▸ Assignment
Using the records below, quote only the span that opens with the line containing "CHECKOUT PAGE (561, 2368)" and closes with the line containing "PRIVACY POLICY (380, 2398)", exactly and inclusively.

[Stored data]

· · · · · · ·

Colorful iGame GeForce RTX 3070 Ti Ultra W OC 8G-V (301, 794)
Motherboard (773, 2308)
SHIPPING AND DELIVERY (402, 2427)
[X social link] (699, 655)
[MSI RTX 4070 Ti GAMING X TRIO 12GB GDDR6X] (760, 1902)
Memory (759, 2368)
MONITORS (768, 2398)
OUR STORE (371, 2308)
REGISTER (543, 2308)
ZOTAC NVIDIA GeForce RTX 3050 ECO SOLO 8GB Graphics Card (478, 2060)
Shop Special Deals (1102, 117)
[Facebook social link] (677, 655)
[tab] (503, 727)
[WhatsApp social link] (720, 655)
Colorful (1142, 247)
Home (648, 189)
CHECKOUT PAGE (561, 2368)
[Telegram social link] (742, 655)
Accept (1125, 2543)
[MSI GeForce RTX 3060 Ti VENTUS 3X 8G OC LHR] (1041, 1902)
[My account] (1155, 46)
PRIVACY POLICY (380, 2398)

· · · · · · ·

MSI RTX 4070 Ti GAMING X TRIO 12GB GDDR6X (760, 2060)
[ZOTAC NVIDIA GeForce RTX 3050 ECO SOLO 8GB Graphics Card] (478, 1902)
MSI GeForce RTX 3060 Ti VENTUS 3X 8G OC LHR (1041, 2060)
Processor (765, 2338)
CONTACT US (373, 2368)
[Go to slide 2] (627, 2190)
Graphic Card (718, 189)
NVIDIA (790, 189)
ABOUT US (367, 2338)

· · · · · · ·

▸ Written reply
CHECKOUT PAGE (561, 2368)
[Telegram social link] (742, 655)
Accept (1125, 2543)
[MSI GeForce RTX 3060 Ti VENTUS 3X 8G OC LHR] (1041, 1902)
[My account] (1155, 46)
PRIVACY POLICY (380, 2398)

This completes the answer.